No me gustan los uniformes militares. Especialmente el de la Armada que, por un sorteo inmisericorde con mis raíces castellanas, lucí durante 9 meses. A Frank Sinatra, suelen decir las chicas, el traje de marinerito le sentaba fenomenal; a mí, bastante peor: parecía un champiñón, hasta mi abuela Pilar lo reconoció. (Creo haber destruido todas las fotos). Nunca me han gustado las armas, los desfiles siempre me dejaron frío. Lo malo de no ser suficientemente canijo es haber hecho la mili; lo bueno, que siempre marchaba al final del pelotón.
El martes llevé a mi hijo Santiago a la celebración de la Fiesta Nacional. Lo hice sin apriorismos ideológicos, prefiero que, poco a poco, vea de todo. Como a tantos niños, le atraen los caballos, los tanques, los camiones y los aviones de guerra. Pero él no era, ni con mucho, el más entusiasta. La señora mayor que amablemente le situó junto a las vallas se esmeraba en animar a todos los participantes. “¡Viva la Guardia Civil, los más guapos…!”, “¡Viva la Legión, los más guapos…!”, “Viva los marineros, los más guapos…!” A mí, más que guapos, me resultaban bien parecidos. Idénticos: casi diría que pasaban y volvían a pasar los mismos, pero con distinto uniforme. Todo sea por recortar gastos.
Estábamos situados al inicio del recorrido, lejos de la tribuna. Rodeados por familias enteras, pertrechados algunos padres con escalerilla, los pequeños ondeando su banderita rojigualda. Jóvenes de cráneo rasurado, patillas afiladas y gafas Ray-Ban. Ni rastas ni pantalones cagaos, quizá menos inmigrantes que otros años. Cerca de nosotros, un oficial vestido de gala se cuadró entre el gentío y permaneció, impertérrito y bizarro, en posición de saludo, durante la interpretación del himno. Desistí de hacerle una foto, temí que la interpretara como una burla.
Esperamos aburridos media hora, mientras el acto se desarrollaba frente a las autoridades. De vez en cuando, un grito intentaba calentar el ambiente: “¡Zapatero, dimisión!”. Invariablemente el eco de varias gargantas lo coreaba cuatro o cinco veces, hasta que languidecía entre las sonrisas cómplices y algo incómodas del público. Yo estaba en alerta, aguardando a que Santiago disparara una pregunta inoportuna. “Papá, ¿qué gritan?, ¿no les gusta Zapatero?, ¿qué significa dimisión?”. El interrogatorio se produjo tres días después. “Hijo, hay gente a quien le gusta Zapatero y otra mucha a la que no”. “¿Y por qué?” “Porque, como todos, hace cosas bien y otras mal”. Contesté a la gallega, sin querer emponzoñarle con nuestras fobias de adultos, sintiendo ya en mis pies las llamas eternas del infierno de los relativistas.

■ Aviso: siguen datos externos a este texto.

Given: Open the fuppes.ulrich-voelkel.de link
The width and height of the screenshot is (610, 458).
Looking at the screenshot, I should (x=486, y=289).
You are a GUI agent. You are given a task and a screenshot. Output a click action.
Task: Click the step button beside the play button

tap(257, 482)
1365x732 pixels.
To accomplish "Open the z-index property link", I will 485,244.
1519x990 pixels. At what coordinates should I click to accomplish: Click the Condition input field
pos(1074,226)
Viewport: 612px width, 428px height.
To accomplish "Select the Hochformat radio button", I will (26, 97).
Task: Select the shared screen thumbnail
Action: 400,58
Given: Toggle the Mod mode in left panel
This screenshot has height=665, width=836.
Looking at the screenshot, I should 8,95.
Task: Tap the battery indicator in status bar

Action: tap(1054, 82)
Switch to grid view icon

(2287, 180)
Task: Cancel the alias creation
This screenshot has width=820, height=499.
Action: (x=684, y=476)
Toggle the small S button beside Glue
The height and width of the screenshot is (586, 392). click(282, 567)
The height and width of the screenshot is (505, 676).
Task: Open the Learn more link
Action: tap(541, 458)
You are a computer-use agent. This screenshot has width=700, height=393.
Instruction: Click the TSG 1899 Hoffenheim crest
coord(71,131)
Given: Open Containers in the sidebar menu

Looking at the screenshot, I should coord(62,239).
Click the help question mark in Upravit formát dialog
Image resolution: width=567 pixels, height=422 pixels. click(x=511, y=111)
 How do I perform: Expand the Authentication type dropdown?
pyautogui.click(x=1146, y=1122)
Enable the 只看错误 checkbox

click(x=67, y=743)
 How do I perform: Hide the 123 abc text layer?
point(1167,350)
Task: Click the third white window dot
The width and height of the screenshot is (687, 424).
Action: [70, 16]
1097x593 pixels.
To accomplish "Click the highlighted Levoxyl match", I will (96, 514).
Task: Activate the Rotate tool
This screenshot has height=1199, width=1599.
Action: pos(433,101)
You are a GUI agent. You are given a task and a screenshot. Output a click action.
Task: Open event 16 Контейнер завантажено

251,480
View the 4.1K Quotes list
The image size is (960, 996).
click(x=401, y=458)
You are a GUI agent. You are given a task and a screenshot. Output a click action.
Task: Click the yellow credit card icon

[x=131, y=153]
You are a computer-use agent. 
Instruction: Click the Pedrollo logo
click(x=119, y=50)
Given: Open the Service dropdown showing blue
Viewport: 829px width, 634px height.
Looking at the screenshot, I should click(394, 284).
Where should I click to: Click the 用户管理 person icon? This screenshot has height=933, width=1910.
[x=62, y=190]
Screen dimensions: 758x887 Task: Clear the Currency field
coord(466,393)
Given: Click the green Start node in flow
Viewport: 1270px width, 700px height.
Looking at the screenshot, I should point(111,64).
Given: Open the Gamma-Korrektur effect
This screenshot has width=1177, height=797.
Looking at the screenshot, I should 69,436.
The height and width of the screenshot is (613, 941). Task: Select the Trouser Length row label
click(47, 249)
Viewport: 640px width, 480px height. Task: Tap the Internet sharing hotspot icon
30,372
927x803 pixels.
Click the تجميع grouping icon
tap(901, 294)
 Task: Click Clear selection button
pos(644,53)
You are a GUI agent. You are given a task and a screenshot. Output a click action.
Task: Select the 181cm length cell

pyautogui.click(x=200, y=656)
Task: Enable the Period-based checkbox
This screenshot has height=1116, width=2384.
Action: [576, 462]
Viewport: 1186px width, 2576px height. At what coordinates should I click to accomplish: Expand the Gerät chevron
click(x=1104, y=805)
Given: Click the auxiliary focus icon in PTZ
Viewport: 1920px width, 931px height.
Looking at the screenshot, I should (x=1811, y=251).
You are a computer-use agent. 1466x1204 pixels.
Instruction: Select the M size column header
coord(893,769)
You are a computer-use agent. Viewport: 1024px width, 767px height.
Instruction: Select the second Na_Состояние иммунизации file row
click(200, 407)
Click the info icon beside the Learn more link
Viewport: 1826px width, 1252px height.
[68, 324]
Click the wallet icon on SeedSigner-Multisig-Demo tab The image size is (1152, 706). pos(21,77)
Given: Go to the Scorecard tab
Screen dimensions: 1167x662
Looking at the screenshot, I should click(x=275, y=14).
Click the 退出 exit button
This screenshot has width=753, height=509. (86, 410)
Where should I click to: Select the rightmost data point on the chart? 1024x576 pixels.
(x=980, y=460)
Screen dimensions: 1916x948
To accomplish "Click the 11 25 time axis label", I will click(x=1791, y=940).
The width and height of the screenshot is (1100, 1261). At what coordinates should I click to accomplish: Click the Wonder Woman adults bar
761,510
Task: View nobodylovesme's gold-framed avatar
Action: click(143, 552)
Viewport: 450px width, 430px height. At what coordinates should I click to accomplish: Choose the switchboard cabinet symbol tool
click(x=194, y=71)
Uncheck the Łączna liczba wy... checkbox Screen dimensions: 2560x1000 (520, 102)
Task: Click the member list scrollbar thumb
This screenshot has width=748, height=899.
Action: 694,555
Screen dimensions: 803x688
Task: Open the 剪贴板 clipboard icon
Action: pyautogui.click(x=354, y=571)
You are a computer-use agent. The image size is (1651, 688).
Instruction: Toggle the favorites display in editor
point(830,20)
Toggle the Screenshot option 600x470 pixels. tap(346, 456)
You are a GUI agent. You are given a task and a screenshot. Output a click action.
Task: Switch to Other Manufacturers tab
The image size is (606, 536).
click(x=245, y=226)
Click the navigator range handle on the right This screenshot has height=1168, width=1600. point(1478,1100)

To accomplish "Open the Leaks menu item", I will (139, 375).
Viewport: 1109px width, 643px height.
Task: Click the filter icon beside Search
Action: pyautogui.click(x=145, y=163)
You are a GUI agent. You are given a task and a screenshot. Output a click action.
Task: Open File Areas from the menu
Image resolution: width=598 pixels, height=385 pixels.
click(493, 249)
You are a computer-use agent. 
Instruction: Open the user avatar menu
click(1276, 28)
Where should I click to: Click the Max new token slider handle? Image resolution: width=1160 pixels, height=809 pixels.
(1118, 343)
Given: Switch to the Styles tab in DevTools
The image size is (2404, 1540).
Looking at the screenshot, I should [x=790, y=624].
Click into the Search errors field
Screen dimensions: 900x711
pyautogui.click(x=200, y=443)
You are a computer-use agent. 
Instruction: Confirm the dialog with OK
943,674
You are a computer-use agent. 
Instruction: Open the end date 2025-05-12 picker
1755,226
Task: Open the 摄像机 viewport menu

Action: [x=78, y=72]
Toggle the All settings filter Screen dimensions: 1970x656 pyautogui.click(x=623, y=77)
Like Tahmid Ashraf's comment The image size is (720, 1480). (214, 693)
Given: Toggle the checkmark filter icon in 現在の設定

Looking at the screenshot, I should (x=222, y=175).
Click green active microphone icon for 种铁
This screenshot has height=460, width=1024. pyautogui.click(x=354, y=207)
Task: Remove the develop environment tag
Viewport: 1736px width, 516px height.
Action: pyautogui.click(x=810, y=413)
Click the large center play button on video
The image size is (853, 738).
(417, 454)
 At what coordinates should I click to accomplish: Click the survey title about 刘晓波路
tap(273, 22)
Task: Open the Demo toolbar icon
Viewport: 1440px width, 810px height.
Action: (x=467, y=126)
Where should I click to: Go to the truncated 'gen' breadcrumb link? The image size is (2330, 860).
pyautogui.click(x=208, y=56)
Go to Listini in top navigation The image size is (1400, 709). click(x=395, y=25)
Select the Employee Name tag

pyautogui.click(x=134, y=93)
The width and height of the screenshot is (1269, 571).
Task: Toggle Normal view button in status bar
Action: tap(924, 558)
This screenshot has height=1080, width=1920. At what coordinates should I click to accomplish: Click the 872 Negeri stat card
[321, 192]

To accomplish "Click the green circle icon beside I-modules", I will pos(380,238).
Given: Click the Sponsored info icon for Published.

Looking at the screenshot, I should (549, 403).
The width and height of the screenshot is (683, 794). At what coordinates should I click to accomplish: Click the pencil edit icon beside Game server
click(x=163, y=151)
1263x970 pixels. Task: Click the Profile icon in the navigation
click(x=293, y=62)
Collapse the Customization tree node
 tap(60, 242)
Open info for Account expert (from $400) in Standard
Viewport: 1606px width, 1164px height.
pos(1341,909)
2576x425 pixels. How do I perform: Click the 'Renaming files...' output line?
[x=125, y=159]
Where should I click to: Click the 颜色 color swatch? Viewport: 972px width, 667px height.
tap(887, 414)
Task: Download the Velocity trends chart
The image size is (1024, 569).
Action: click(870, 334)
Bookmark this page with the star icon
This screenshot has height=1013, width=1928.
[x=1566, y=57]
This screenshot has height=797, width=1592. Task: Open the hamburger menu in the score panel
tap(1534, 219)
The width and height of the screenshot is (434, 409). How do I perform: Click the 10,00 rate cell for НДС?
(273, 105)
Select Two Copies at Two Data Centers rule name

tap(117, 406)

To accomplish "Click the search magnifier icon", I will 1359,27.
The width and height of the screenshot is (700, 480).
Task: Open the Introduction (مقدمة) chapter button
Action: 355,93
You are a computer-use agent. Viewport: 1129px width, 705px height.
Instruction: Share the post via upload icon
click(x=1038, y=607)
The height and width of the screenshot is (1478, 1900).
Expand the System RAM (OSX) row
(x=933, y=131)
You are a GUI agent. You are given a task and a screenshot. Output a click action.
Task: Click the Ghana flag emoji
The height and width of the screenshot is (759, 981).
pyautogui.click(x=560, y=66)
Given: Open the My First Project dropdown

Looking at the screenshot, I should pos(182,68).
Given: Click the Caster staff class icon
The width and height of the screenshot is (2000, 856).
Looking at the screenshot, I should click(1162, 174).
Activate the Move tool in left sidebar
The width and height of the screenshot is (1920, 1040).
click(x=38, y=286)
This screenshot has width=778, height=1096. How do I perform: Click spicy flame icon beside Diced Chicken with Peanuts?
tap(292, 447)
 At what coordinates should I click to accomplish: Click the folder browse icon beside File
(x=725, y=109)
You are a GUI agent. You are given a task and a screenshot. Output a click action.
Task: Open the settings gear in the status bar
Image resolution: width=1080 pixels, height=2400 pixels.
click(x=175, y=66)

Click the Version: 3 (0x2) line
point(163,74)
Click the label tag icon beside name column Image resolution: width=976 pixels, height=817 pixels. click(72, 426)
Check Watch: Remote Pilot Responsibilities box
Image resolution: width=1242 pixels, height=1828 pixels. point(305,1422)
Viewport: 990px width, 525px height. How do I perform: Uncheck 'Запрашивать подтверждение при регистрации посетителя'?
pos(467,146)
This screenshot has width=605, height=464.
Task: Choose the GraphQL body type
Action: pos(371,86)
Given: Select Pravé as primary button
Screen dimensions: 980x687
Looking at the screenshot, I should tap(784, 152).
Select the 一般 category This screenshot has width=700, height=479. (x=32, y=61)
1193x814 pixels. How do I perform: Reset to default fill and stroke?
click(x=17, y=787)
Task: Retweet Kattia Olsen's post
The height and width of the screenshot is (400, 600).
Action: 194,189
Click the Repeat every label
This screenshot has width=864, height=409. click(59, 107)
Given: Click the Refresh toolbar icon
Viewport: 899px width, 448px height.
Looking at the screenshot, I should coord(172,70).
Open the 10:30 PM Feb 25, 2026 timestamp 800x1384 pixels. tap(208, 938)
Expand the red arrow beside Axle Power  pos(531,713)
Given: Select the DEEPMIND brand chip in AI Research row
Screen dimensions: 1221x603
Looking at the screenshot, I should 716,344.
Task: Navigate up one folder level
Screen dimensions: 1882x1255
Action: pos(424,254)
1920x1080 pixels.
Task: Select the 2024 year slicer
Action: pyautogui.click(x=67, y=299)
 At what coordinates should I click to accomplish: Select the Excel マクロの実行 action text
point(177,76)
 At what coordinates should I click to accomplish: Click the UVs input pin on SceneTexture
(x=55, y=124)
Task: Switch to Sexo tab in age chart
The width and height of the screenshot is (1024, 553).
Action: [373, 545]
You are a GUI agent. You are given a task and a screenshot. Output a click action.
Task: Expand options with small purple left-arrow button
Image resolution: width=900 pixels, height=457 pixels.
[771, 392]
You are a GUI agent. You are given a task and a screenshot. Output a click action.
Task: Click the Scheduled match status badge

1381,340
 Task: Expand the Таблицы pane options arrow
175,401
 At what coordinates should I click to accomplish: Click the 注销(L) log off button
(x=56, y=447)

Desde nuestro sitio, no presenciamos los abucheos en el homenaje a los caídos por España. Ahí sí me mojo: fueron bochornosos. Los símbolos (el himno, la bandera, las coronas de flores, incluso las autoridades en los actos institucionales) merecen, como el propio desfile, un silencio respetuoso. Por simple educación, sin necesidad de protocolos ni de renunciar al espíritu crítico. Porque, al final, los gritos y pitidos del “tea party” patrio oscurecieron la parada militar, seguida con esporádicos “Viva España” y más simpatía que entusiasmo.
El auténtico sentimiento nacional se me apareció de noche, con el tanto de Llorente a Escocia, la enésima victoria de una selección que, a fuerza de convicciones, ha desinhibido nuestros complejos colectivos. El miércoles, al amanecer, el orgullo me atrapó por las tripas. Ascendió desde el fondo de una remota mina en el desierto de Atacama y se desbocó gracias a un milagroso rescate. ¡¡¡Viva Chile, mierda!!! En ese país desgarrado anteayer por una dictadura, el presidente de derechas y el líder de los mineros sepultados por las lamentables condiciones laborales se dieron un abrazo y entonaron el himno a viva voz. Sin desfiles, uniformes ni abucheos. Es cierto, estaban viviendo una circunstancia excepcional. Pero vaya lección de unidad.